··· SUPPLIED MATERIAL

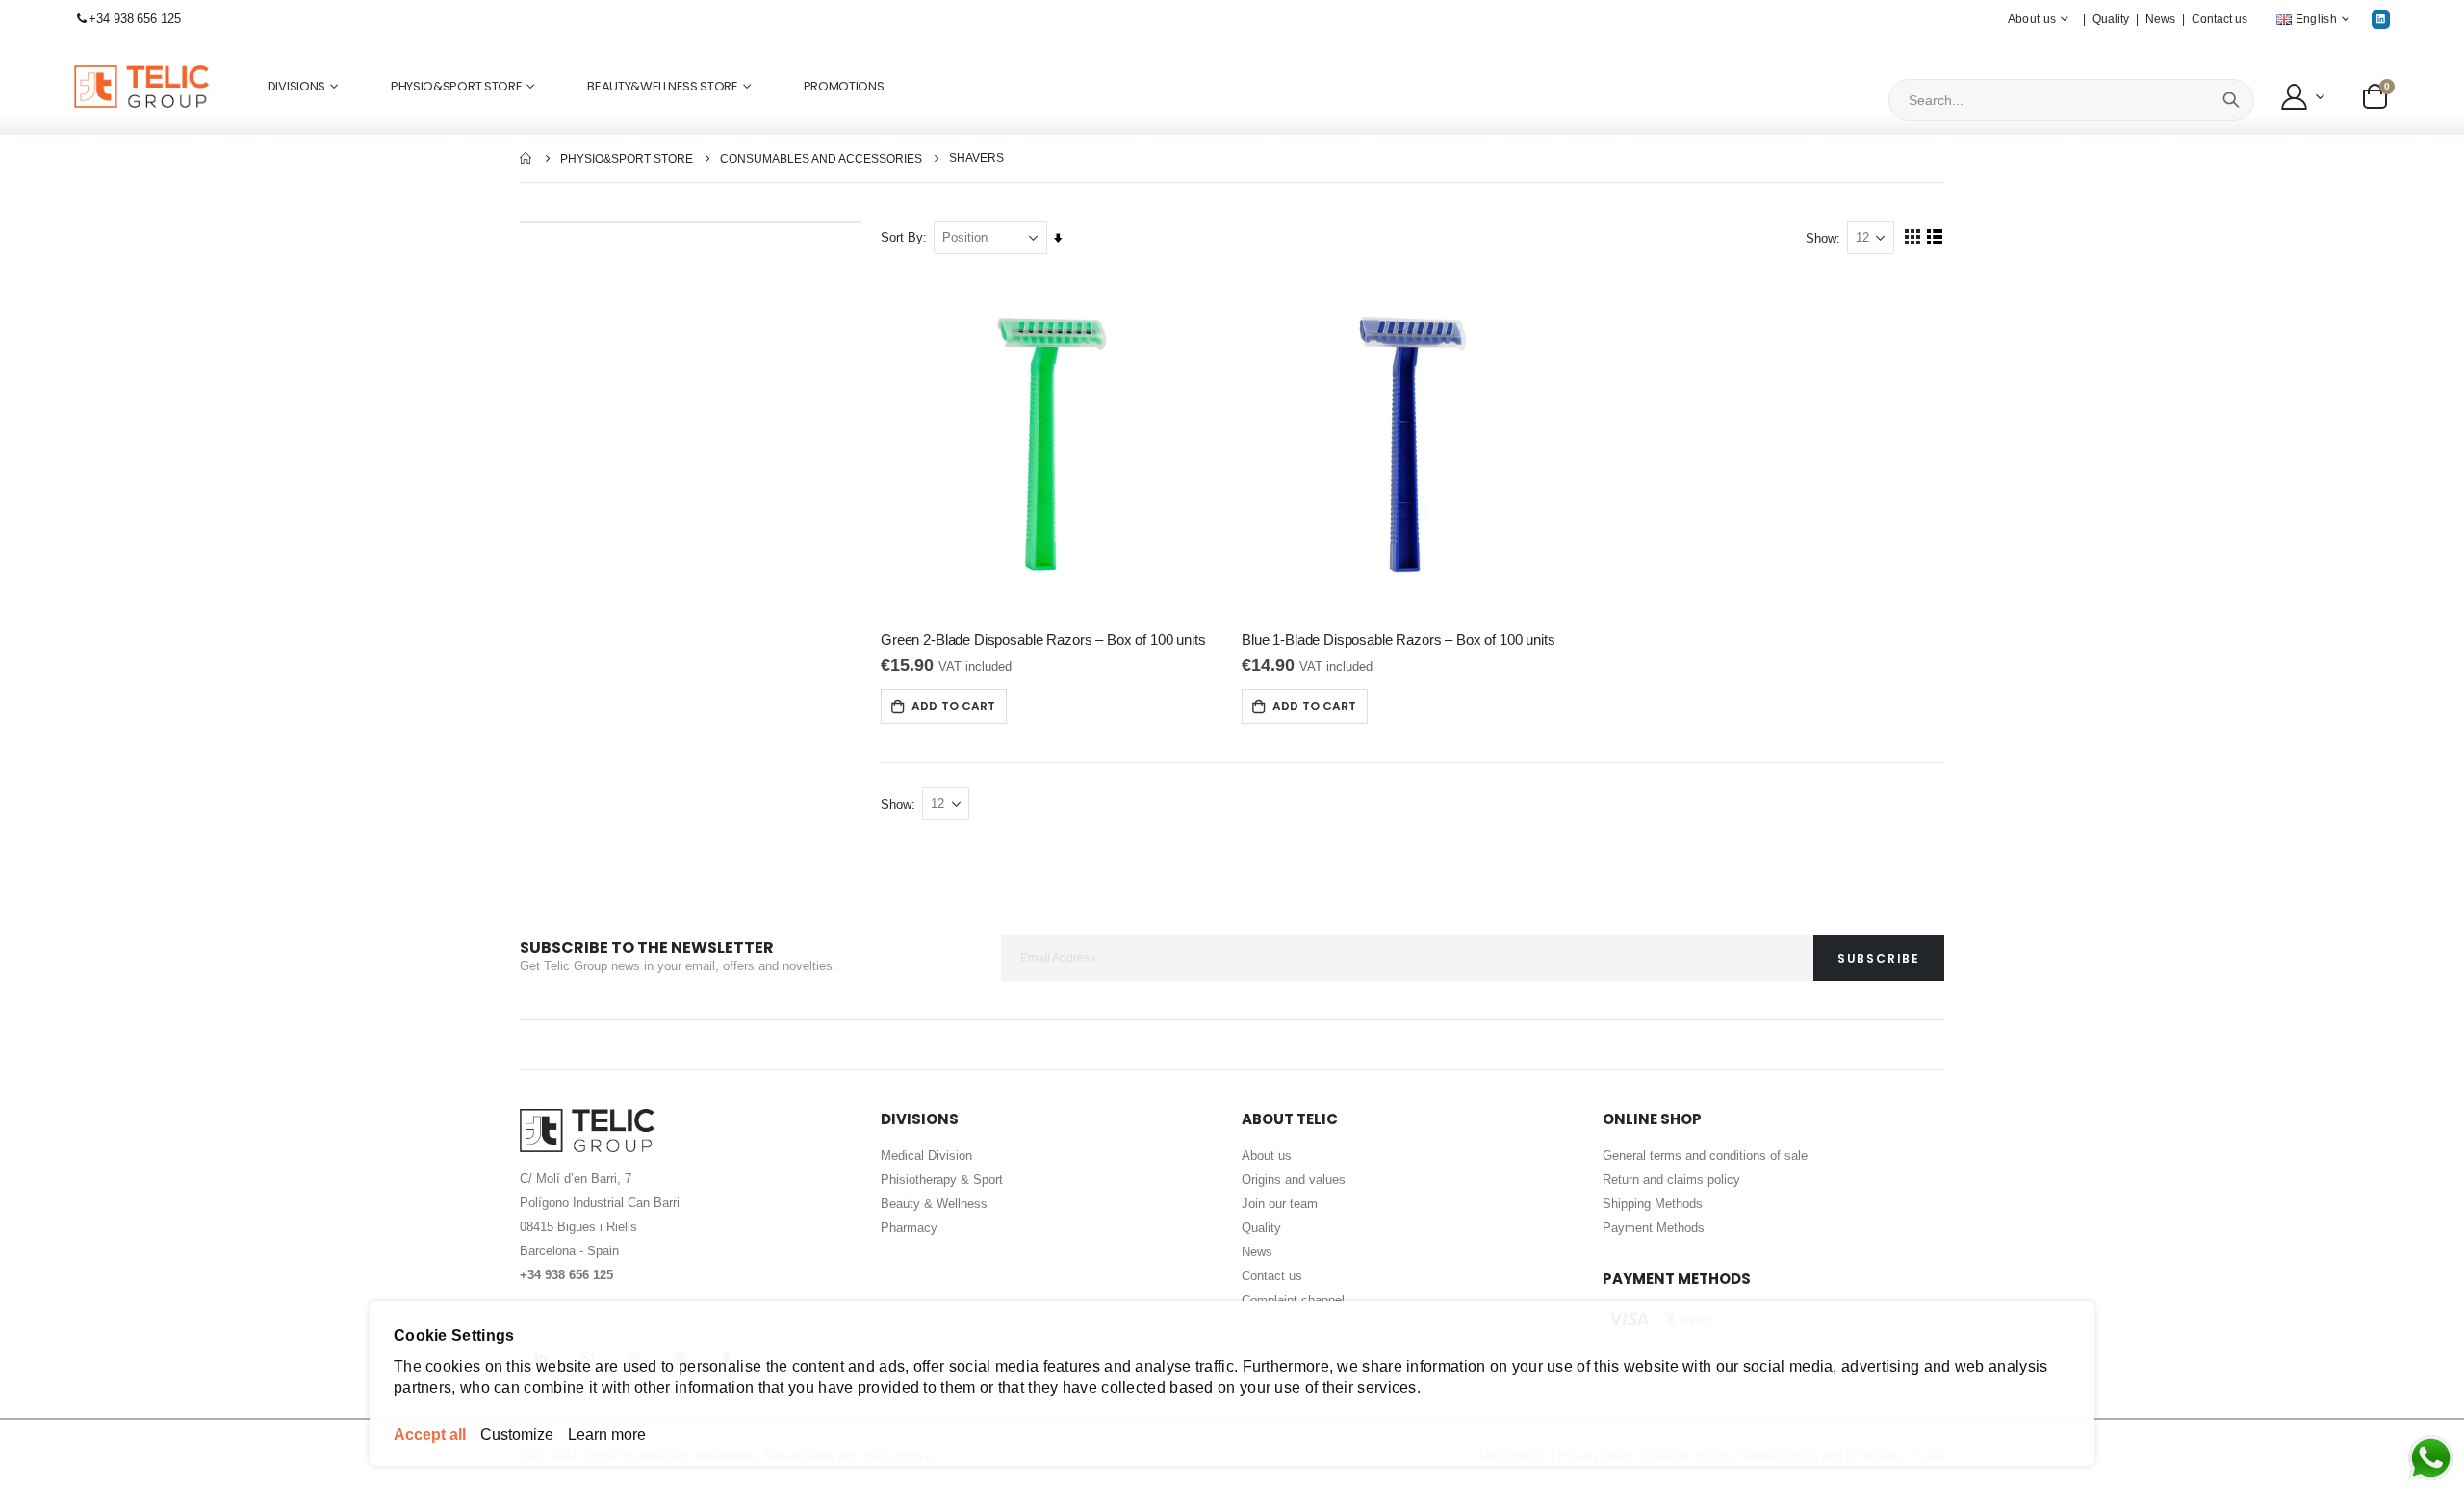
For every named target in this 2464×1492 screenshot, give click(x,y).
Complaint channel (1293, 1300)
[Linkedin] (2381, 19)
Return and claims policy (1671, 1179)
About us (1267, 1155)
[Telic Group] (141, 87)
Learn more (607, 1435)
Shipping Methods (1653, 1203)
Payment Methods (1654, 1228)
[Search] (2231, 100)
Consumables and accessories (821, 159)
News (2160, 19)
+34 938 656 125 (134, 19)
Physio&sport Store (626, 159)
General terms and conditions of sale (1705, 1155)
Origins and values (1294, 1179)
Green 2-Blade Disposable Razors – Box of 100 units (1043, 639)
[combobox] (2071, 100)
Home (526, 158)
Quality (2110, 19)
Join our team (1280, 1203)
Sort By (902, 237)
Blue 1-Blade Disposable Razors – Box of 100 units (1398, 639)
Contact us (2219, 19)
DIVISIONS (296, 86)
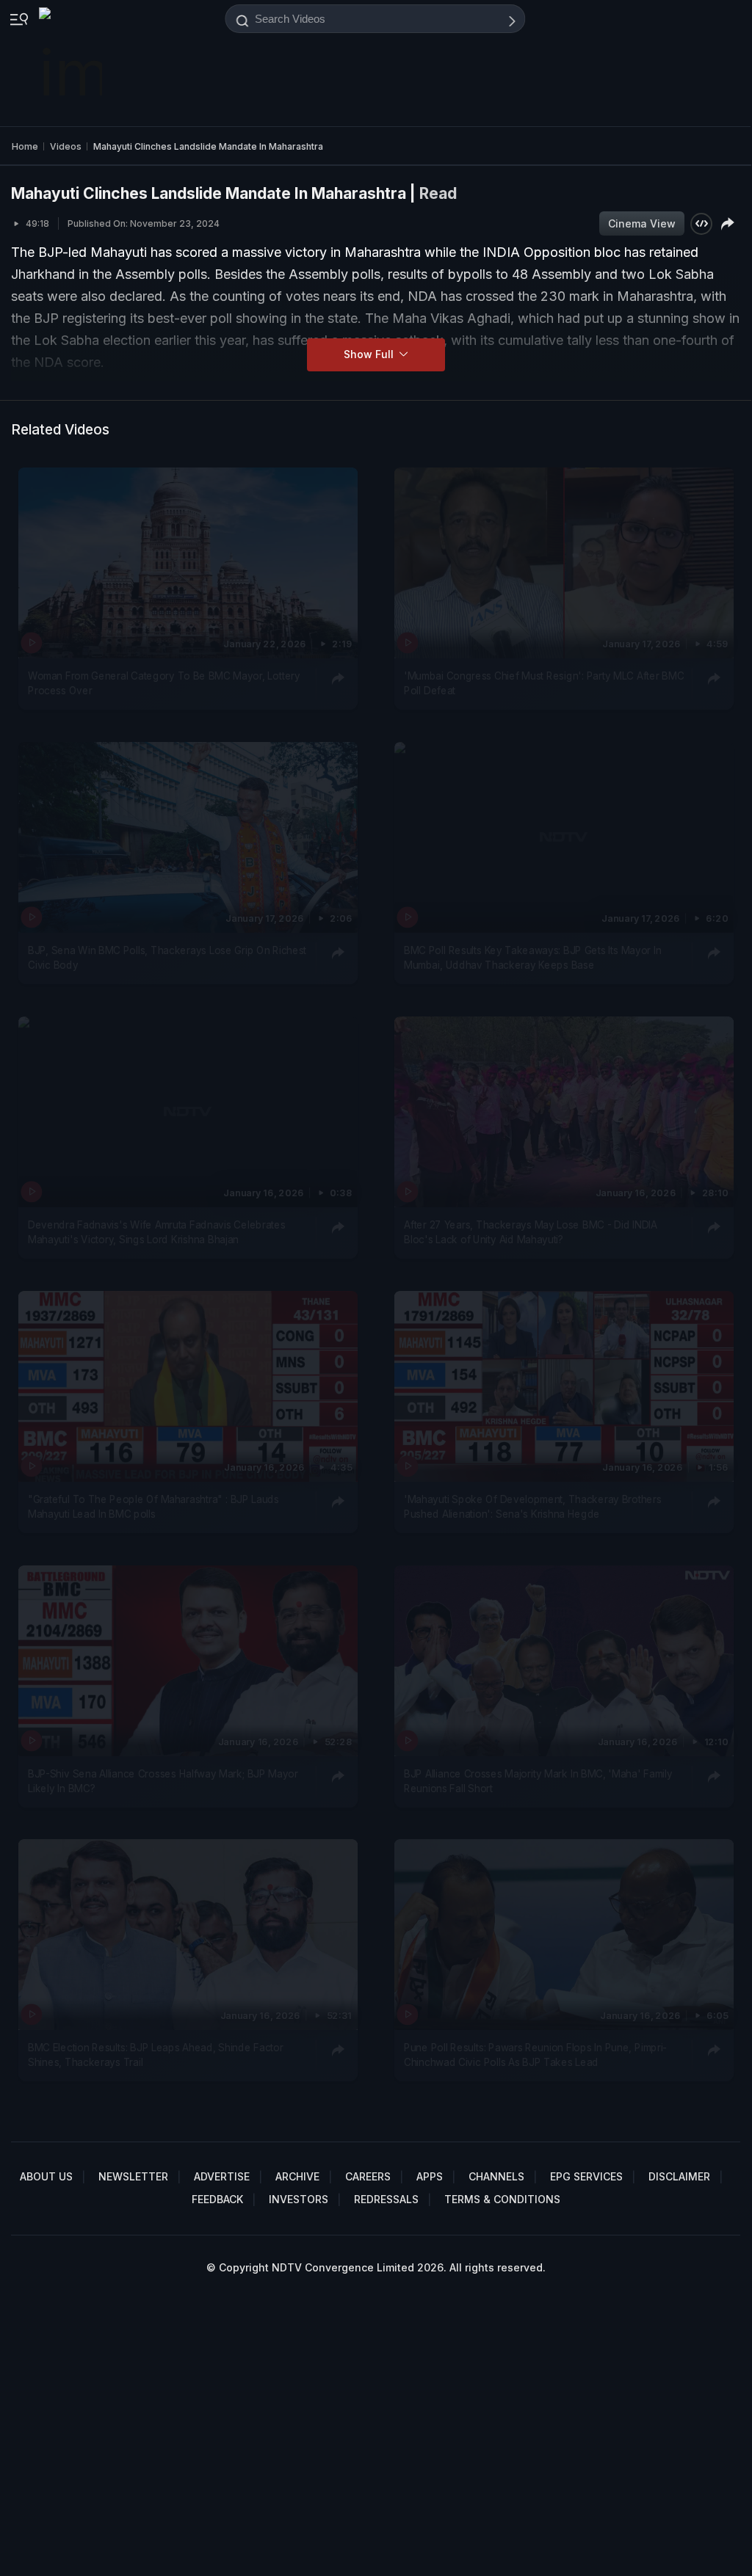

······

* [PROMPT]: What is needed is an exact repeat of the records, with every picture left out.

* [TASK ANSWER]:
For every named target in this 2464×1492 screenshot, give click(x,y).
Complaint channel (1293, 1300)
[Linkedin] (2381, 19)
Return and claims policy (1671, 1179)
About us (1267, 1155)
[Telic Group] (141, 87)
Learn more (607, 1435)
Shipping Methods (1653, 1203)
Payment Methods (1654, 1228)
[Search] (2231, 100)
Consumables and accessories (821, 159)
News (2160, 19)
+34 938 656 125 (134, 19)
Physio&sport Store (626, 159)
General terms and conditions of sale (1705, 1155)
Origins and values (1294, 1179)
Green 2-Blade Disposable Razors – Box of 100 units (1043, 639)
[combobox] (2071, 100)
Home (526, 158)
Quality (2110, 19)
Join our team (1280, 1203)
Sort By (902, 237)
Blue 1-Blade Disposable Razors – Box of 100 units (1398, 639)
Contact us (2219, 19)
DIVISIONS (296, 86)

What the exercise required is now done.